The meetings Ayers referred to are of the Resources for Results committee. After a phone call to the school corporation, I received a fax which says, "The committee is looking at ways to make the district more efficient by examining boundary lines and how students are assigned."
But committee meeting notes leaked in the community and given to WAVE 3 show that closing certain elementary schools, including Silver Street, are clearly options.
"I know various people have called the school corporation and asked. Through PR they were told no, they were just discussing redistricting, no closings of any schools. Then we got the notes and we saw the truth," Ayers said.
No one from the school corporation would sit down with me for an on-camera interview. By phone, they did tell me that they are not trying to be super secretive with this community. In fact, they say all community meetings are closed to the press and the public. If they weren't, they say it would change the dynamic of communication and decision making.
President Bush visited Silver Street Elementary in March 2007 because of its academic success.
Susan Nicholson had four children attend Silver Street. She doesn't understand how the school is good enough for the President, but not the district.

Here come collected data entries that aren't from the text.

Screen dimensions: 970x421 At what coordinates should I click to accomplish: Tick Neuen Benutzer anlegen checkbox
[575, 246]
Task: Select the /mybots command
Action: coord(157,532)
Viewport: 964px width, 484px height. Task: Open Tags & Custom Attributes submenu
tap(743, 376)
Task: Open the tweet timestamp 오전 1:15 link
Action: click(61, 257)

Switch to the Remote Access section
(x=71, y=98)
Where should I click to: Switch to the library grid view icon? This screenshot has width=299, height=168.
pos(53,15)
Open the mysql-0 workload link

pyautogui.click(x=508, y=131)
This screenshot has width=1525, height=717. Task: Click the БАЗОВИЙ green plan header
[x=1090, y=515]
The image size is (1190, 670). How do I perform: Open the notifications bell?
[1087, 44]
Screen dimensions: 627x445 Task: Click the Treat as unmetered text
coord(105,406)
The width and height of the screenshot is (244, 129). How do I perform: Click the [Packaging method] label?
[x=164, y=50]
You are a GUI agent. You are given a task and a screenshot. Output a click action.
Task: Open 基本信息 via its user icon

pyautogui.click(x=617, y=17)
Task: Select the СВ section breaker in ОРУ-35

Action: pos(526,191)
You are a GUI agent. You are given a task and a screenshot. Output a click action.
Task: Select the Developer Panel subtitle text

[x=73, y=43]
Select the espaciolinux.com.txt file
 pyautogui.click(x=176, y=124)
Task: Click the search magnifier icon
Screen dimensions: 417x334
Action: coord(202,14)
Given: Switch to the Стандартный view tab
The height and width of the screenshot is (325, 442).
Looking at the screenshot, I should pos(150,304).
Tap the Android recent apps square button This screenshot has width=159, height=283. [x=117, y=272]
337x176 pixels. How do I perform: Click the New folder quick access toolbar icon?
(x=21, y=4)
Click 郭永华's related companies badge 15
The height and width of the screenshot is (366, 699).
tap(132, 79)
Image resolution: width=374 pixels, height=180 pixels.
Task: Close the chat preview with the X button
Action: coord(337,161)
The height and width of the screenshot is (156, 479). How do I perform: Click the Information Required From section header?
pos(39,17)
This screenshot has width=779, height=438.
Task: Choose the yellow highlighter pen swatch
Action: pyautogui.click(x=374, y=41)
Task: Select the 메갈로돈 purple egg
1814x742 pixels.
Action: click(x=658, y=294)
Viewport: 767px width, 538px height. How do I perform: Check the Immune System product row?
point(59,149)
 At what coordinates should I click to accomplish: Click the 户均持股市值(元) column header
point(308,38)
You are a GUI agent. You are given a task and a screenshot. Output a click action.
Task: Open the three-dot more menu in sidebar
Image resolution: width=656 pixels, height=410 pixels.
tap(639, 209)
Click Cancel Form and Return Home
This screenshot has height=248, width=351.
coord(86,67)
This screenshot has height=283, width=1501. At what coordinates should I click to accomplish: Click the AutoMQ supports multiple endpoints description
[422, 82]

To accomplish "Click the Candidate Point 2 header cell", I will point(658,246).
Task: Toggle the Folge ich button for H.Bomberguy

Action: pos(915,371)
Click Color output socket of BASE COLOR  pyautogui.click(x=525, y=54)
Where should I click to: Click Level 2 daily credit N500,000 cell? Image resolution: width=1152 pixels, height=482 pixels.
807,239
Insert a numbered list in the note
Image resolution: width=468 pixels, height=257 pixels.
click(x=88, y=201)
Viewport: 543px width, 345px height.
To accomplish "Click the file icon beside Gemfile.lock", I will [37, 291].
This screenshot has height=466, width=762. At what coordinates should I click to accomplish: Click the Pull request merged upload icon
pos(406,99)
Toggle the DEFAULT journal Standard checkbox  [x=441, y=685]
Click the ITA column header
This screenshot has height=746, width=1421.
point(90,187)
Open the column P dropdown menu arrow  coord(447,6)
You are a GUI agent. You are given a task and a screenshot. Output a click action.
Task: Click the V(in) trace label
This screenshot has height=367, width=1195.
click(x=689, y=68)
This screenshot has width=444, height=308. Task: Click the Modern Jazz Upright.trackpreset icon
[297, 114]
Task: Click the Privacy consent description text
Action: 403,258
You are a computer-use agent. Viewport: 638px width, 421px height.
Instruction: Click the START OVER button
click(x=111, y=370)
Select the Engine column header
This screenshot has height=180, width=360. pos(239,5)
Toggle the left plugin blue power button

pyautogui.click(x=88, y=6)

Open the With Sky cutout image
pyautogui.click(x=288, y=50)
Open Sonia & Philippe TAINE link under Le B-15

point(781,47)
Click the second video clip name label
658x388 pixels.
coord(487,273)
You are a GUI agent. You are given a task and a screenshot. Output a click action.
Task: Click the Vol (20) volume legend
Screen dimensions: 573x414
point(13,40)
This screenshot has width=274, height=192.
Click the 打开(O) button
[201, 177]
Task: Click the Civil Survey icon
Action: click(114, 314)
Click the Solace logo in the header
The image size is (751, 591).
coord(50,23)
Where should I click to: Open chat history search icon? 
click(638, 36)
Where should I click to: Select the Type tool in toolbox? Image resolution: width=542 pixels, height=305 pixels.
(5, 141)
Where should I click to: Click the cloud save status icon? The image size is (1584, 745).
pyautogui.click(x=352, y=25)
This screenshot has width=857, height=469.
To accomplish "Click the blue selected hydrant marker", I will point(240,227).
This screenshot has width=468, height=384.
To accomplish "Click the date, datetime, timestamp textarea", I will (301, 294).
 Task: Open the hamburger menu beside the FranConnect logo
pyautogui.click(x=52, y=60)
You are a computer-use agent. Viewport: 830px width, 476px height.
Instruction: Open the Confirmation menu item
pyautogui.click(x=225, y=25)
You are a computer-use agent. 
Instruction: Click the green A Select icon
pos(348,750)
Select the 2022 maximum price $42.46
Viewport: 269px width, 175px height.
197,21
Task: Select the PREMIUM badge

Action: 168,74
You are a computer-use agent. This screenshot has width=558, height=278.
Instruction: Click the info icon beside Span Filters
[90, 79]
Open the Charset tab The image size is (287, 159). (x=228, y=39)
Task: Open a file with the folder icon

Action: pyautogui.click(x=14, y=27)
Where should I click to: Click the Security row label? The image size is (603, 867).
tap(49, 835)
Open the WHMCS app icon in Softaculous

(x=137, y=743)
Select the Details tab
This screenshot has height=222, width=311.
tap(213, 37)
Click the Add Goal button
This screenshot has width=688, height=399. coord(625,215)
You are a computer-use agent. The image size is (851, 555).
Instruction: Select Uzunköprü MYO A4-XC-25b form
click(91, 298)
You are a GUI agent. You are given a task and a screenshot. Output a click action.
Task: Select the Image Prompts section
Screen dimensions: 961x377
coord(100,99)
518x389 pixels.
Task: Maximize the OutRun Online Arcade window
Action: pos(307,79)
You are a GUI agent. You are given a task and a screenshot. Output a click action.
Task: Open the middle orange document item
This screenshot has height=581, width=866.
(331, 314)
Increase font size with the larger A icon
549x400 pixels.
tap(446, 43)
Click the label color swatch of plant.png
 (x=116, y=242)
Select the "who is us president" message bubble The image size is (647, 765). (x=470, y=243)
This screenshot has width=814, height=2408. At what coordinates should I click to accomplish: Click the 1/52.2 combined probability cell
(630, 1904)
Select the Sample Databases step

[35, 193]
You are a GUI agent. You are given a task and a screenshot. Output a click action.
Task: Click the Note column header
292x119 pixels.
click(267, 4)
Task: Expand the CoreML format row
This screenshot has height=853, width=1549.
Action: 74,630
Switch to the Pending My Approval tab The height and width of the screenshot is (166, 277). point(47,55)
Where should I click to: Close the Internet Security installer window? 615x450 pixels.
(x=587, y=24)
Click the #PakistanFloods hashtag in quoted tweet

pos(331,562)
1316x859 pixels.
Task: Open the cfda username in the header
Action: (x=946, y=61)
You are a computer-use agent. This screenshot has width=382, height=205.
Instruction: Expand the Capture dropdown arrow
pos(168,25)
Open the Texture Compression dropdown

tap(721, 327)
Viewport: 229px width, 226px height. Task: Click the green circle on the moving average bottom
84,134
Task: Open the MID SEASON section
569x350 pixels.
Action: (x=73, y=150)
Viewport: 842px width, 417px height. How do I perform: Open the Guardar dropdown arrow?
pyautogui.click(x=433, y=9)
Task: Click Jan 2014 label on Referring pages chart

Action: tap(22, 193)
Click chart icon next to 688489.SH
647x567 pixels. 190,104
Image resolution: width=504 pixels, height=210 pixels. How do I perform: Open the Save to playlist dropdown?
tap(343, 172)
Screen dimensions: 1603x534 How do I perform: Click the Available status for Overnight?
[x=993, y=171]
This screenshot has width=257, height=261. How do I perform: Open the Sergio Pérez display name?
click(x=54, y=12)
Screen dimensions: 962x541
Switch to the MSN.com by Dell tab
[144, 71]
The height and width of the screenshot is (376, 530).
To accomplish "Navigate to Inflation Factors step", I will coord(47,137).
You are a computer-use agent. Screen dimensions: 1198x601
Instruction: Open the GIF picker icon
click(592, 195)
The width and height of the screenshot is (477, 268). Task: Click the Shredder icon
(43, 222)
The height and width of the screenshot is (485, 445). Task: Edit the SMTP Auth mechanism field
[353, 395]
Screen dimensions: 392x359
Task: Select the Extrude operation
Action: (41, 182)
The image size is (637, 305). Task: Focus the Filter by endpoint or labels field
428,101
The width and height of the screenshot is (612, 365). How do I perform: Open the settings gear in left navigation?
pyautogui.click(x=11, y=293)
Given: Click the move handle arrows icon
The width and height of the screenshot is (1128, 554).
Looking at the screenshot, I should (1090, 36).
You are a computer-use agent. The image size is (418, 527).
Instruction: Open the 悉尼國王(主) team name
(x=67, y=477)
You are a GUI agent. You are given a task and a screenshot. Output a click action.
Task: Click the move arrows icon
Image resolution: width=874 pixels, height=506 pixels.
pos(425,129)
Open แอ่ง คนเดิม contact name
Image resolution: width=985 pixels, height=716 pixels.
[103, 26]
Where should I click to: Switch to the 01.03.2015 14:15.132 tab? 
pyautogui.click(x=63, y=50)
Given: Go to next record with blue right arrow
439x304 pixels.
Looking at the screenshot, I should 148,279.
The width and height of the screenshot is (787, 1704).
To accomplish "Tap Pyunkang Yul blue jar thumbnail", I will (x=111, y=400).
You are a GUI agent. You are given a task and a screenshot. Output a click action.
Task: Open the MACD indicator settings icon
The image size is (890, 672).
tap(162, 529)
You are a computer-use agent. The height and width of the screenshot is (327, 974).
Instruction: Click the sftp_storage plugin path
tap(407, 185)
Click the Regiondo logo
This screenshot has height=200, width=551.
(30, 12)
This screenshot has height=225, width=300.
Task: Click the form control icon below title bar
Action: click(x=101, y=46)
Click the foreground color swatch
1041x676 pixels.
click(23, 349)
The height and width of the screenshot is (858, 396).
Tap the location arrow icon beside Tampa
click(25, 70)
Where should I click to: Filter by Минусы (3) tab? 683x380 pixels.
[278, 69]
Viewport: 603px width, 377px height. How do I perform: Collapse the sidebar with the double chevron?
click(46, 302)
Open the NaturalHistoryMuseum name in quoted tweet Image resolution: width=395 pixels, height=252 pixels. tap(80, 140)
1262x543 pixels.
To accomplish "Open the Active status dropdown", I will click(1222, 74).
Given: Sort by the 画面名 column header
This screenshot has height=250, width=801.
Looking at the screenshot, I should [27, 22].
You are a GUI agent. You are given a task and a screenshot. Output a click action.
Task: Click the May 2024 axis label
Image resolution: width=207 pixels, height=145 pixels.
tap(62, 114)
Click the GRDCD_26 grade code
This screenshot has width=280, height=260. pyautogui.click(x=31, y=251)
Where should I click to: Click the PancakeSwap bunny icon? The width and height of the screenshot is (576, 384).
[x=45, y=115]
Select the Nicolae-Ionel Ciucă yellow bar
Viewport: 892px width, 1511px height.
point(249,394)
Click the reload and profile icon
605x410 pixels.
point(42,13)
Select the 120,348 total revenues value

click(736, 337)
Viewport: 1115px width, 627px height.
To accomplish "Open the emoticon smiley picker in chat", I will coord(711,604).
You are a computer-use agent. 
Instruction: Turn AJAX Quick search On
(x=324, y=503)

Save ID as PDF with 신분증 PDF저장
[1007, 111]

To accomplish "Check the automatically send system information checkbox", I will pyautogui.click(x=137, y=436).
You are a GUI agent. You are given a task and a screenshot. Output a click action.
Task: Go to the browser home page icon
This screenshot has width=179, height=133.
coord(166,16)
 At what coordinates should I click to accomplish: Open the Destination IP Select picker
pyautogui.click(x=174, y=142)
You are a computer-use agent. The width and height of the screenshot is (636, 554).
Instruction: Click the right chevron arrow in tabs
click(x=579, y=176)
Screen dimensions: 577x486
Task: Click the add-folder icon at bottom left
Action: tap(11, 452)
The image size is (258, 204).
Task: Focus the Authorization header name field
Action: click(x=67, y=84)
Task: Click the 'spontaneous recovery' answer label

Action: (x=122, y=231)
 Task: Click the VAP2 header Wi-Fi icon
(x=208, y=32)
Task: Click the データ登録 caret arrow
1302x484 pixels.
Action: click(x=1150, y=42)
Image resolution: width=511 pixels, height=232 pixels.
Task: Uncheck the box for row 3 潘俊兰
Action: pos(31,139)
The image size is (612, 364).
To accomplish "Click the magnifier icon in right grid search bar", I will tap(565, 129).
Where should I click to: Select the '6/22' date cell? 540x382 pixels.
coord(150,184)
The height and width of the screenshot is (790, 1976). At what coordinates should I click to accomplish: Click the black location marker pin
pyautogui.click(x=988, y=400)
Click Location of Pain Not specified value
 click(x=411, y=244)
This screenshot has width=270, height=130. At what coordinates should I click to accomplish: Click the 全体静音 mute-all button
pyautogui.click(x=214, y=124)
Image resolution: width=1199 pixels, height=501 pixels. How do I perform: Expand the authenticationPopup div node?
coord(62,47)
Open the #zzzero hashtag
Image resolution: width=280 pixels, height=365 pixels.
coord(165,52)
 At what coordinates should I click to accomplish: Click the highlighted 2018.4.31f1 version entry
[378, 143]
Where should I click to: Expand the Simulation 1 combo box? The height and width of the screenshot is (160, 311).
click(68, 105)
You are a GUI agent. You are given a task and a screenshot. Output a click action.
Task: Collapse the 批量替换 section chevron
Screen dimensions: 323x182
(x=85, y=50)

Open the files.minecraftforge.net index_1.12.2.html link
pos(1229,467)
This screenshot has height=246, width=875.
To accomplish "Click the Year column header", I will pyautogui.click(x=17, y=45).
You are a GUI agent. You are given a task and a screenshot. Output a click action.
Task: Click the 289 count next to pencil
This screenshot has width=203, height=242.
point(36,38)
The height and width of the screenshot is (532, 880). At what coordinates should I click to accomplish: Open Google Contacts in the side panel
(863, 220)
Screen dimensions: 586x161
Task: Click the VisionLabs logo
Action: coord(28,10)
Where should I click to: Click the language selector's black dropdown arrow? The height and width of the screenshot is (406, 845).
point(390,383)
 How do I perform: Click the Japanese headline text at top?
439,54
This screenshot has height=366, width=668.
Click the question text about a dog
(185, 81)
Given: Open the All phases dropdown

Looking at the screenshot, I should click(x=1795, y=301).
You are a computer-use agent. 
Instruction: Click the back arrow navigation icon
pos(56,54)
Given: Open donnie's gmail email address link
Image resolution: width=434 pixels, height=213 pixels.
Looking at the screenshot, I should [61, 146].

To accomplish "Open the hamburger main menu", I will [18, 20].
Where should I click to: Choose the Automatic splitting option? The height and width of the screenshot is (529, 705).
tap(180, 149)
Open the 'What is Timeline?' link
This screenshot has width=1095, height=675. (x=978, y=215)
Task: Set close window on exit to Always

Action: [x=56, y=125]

"Why close they school that has the highest numbers, that has the exemplary rating and as a taxpayer why should we be given the choice to send our child to another school that has lower performance than what we have?" said Nicholson.
The committee is scheduled to present its recommendations in August, but for Ayers and Nicholson, the plan gets an "F."
"I want to be part of the process. I don't want to get, ‘Ok, here's your options. What do you think after the fact?'" says Ayers.
The earliest any changes will be made is the 2009-2010 school year.